» **TASK DESCRIPTION**
Although the data below contains pictures, please reproduce only its words, exactly.

» **DATASET**

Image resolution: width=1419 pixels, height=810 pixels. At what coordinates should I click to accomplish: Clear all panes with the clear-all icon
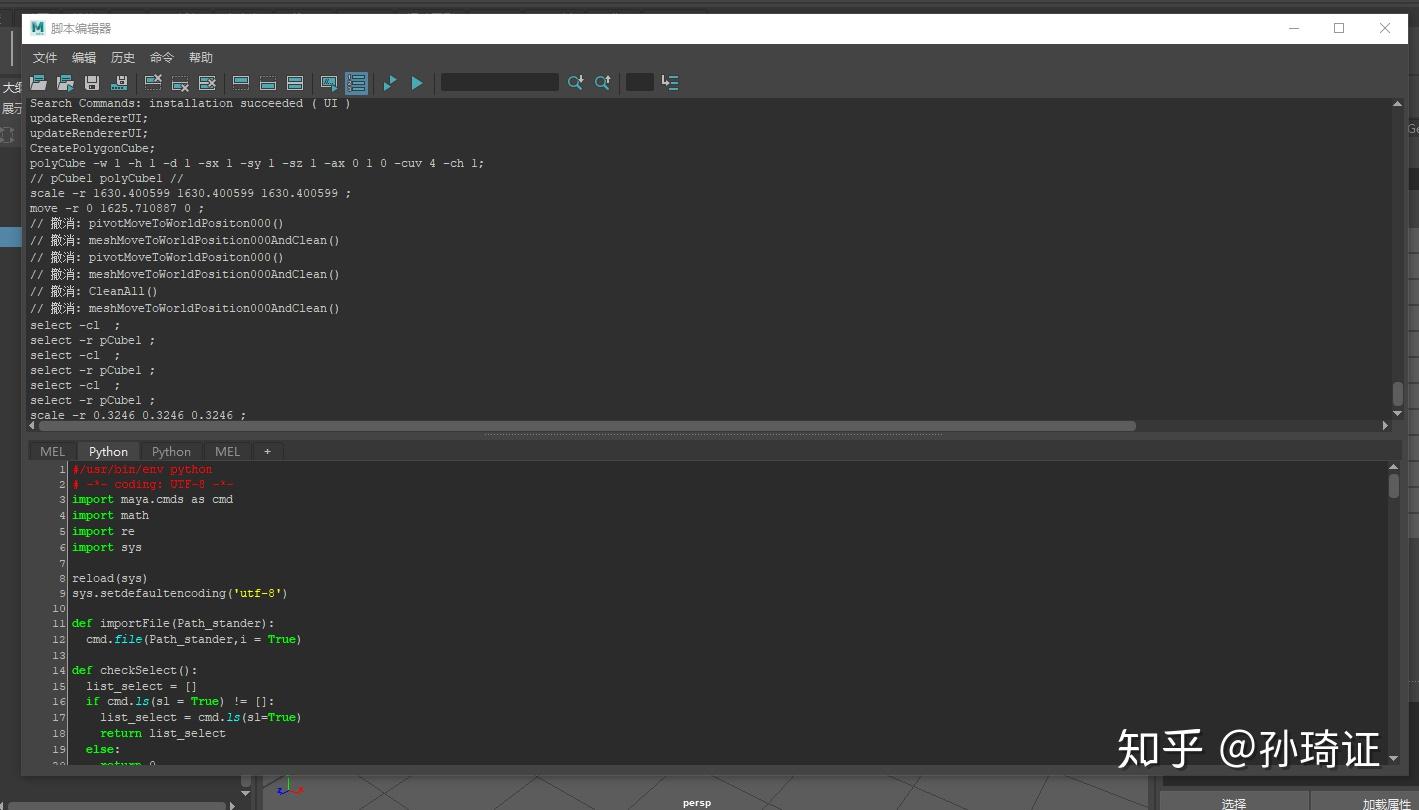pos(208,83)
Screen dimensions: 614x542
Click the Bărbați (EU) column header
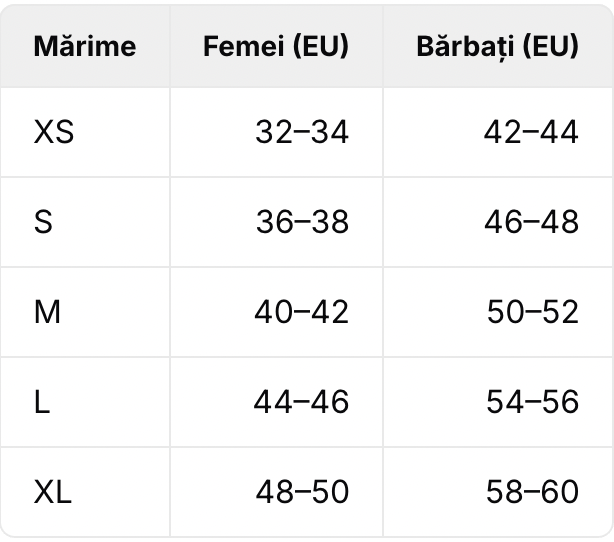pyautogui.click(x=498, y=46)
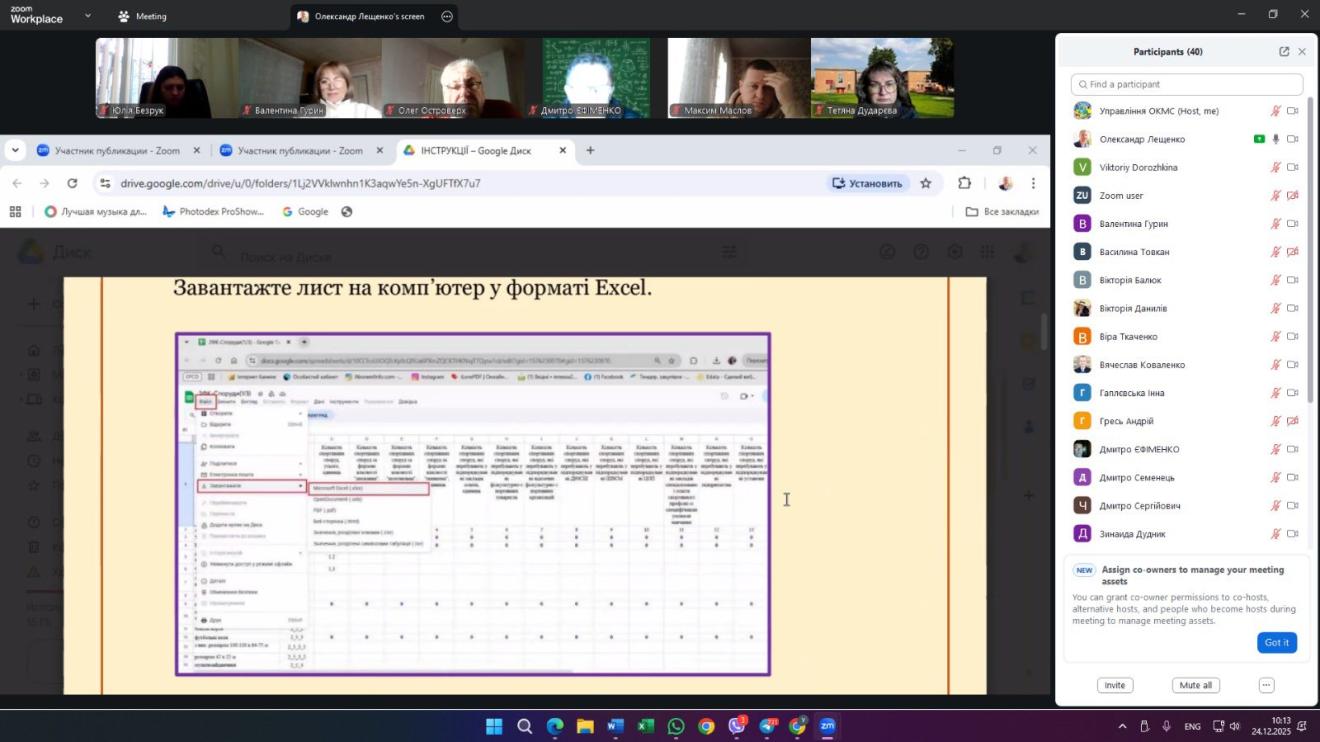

» **FINISHED EXERCISE**
Image resolution: width=1419 pixels, height=810 pixels. At what coordinates should I click to accomplish: Clear all panes with the clear-all icon
pos(208,83)
Screen dimensions: 614x542
Click the Bărbați (EU) column header
pyautogui.click(x=498, y=46)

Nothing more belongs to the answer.